Gli ospiti erano però ignari che la nobildonna Clelia celava un terribile segreto. Appassionata di scienze occulte, nascondeva infatti nei sotterranei un laboratorio alchemico nel quale conduceva esperimenti su esseri umani. Con la scusa di concedersi facilmente agli uomini, li attraeva come un ragno verso la tela alla sua villa. Sembra infatti che almeno undici suoi amanti entrarono nella Villa Simonetta per poi scomparire inspiegabilmente nel nulla. Il diabolico intento di Clelia era di dare vita ad un ‘nuovo’ essere utilizzando arti ed altre parti umane delle sue vittime.

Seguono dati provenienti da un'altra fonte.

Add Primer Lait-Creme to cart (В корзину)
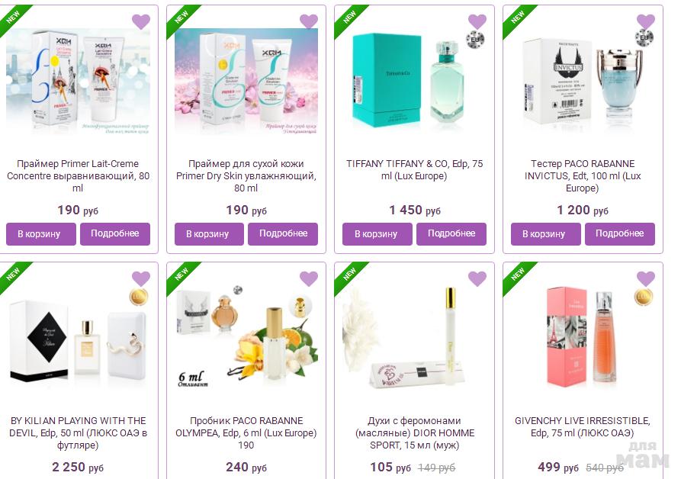Viewport: 681px width, 479px height. pos(41,234)
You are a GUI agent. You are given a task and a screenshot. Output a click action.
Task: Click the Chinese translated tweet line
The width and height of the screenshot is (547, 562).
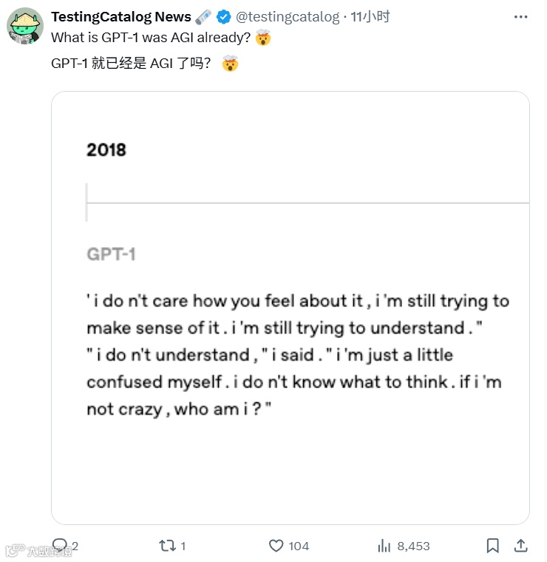point(133,64)
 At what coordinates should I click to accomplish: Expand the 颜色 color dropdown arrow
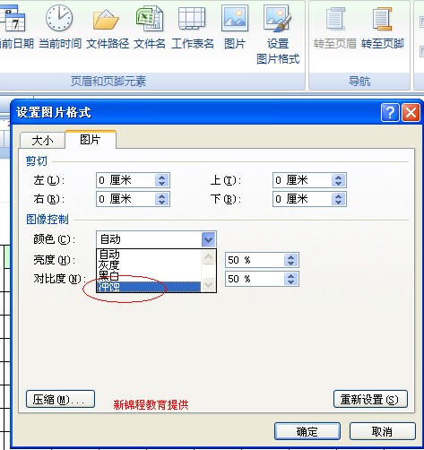[209, 239]
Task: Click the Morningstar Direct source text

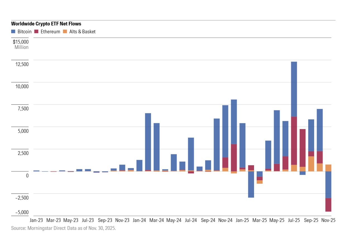Action: pos(63,228)
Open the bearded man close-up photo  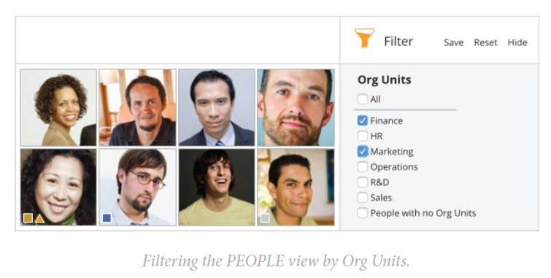(296, 107)
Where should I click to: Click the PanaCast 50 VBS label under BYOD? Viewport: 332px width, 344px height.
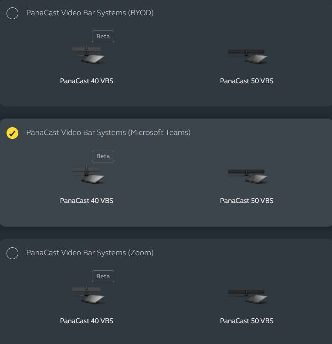click(247, 81)
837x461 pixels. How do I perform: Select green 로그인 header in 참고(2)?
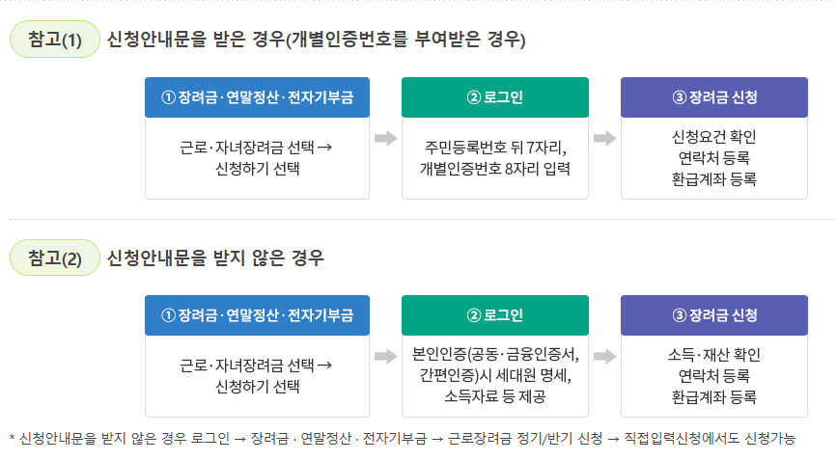coord(495,315)
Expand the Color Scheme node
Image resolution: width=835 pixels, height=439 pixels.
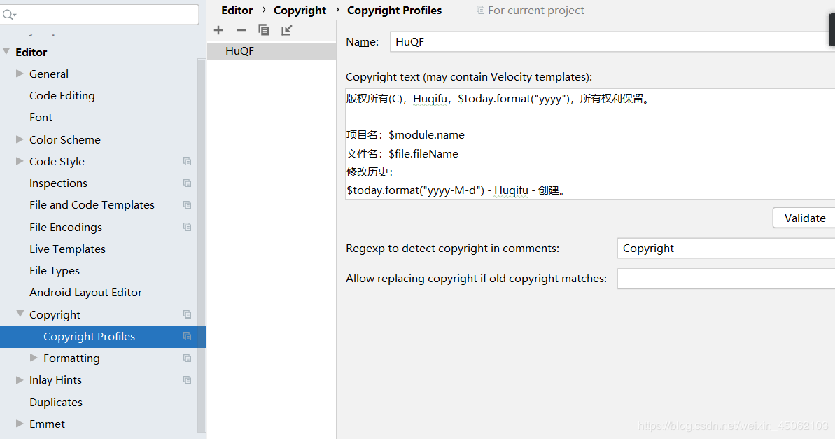click(20, 139)
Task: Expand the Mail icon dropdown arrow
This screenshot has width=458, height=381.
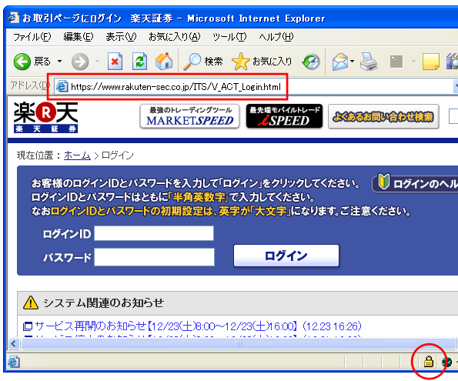Action: (x=352, y=62)

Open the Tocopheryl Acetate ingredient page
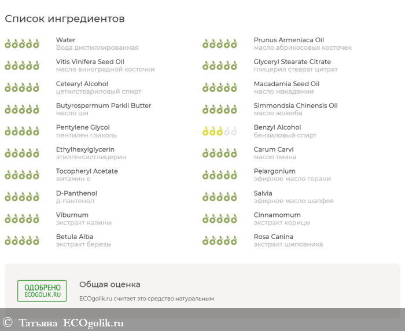(x=87, y=171)
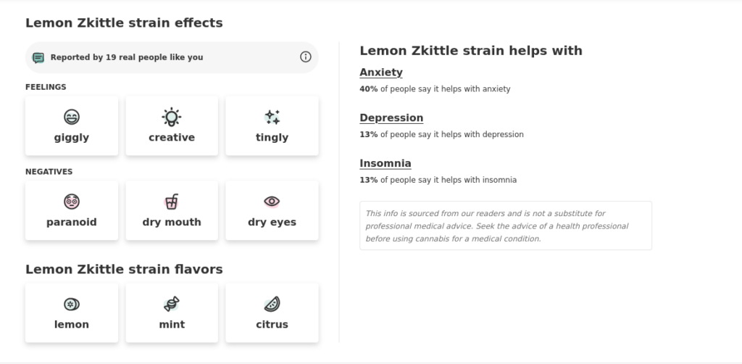Click the lemon flavor icon

pyautogui.click(x=72, y=304)
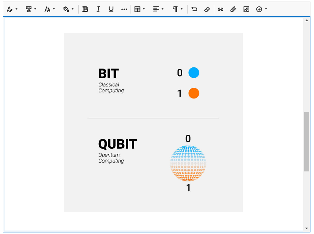This screenshot has height=234, width=314.
Task: Insert a link using the chain icon
Action: (x=220, y=9)
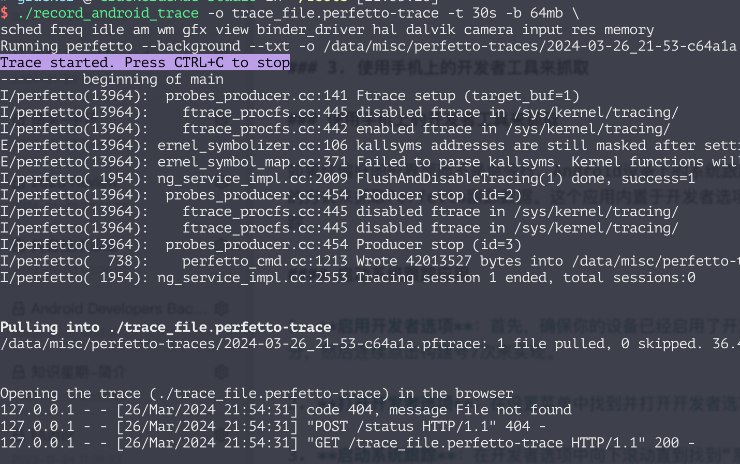
Task: Click the "Ftrace setup (target_buf=1)" log line
Action: tap(468, 96)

Se esistevano prove sulla riuscita del suo esperimento, sono purtroppo state perse nel tempo come è andata persa un’altra peculiare caratteristica della villa. Il colonnato che costituiva il pian terreno era in grado di produrre un’eco che divenne celebre in tutta la città. L’eco, per ogni parola pronunciata, poteva ripetersi fino a trenta volte. Caratteristica che è stata compromessa definitivamente dai gravi danni strutturali subiti durante i bombardamenti della II Guerra Mondiale.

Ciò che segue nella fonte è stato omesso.